▶ [Exercise]
Carry on the entertainment news roundup below from the point where it stops.

It’s been a busy week for entertainment news — so here’s what we covered this episode with links to confirming stories.
- Why are television stations willing to cancel their most praised shows? Perhaps because, as a new study shows, nobody’s watching the commercials. Most of the Emmy nominees are caught on DVR and watched without commercials.
- Speaking of deserving shows, The Big Bang Theory is doing quite well in the ratings, thank you very much.
- General not-nice-guy and rape apologist Tucker Max opened I Hope They Serve Beer in Hell in limited release this past weekend. And by limited we mean “Chicago.” Having failed to sell the film to a foreign distributor, Max is encouraging folks outside the U.S. to pirate the movie. Oh — and, by the way, I Hope They Serve Beer in Hell is in the exclusive fraternity of movies that rated “no stars” from the Chicago Tribune.
- Michael Lynne, formerly of New Line Cinema, recommends that independent filmmakers stay independent.
- This is It burns up ticket presales, setting records worldwide. Perhaps because it stars that Michael Jackson fella.
- Barbie is headed for the big screen. For that matter, so is He-Man (again). Toys and boardgames are the new video games. Nobody tell Uwe Boll.

▶ [Raw data]
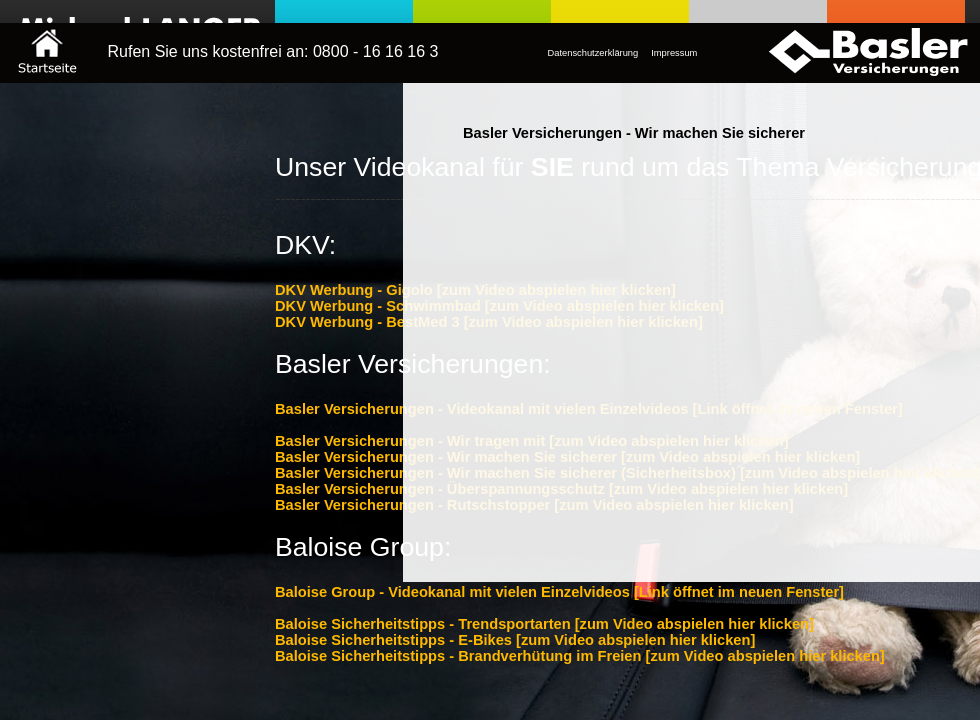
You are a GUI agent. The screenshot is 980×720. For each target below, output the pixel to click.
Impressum (674, 53)
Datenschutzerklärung (593, 53)
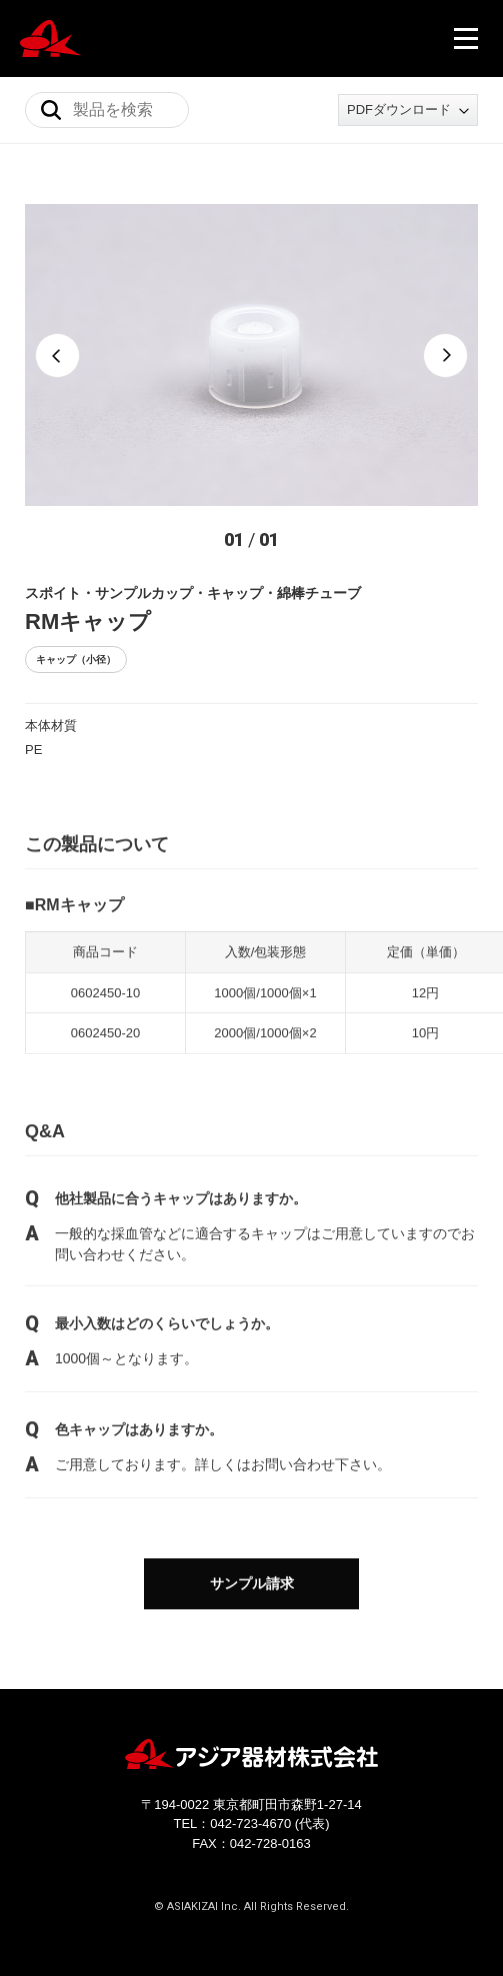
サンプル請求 (252, 1585)
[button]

▶ [The reply]
- David Cronenberg’s The Fly will be getting the remake treatment from… David Cronenberg? Huh. That’s a new tactic.
- Katie Couric is paid more in a year than the entire budget of NPR’s All Things Considered and Morning Edition. Combined. Because, y’know, it’s the U.S. of A, and nothing can be publicly funded.
- Remember J.K. Rowling? Wrote a little series about a boy wizard that got American kids to actually be interested in books? Turns out she was considered for a Presidential Medal of Freedom. The George W. Bush administration decided not to, however, over fears that her books might promote magic and witchcraft.
- In Overtime: We wanted to mention this story — we even titled the show after it — but it slipped out of the regular broadcast. So in the archived show, you can hear us talk about the now infamous video of Hugh Jackman and Daniel Craig being interrupted in the middle of a stage performance by a cell phone, as well as Whoopi Goldberg’s response on The View.
Of course, it wouldn’t be a Popcorn update without some word on upcoming DVD releases. Next week, you can watch for the releases of:
- The Best of British Comedy: Comedy Trilogy starring folks from those Britcoms that the Yanks like to tune into every now and then on their local PBS station. Also, The Best of British Comedy: Cheers and Tears.
- 6 Teen: Season 1, Volume 1. The original, imaginative, and endearing Canadian teen cartoon comes to DVD.
- Children of the Corn. You know what this movie needed? A SyFy Channel remake. And here it is.
- Also on the remake front, It’s Alive — featuring Bijou Phillips.
- Amy Lynn Best’s meta-horror comedy, Splatter Movie. Featuring friend of the show Elske McCain.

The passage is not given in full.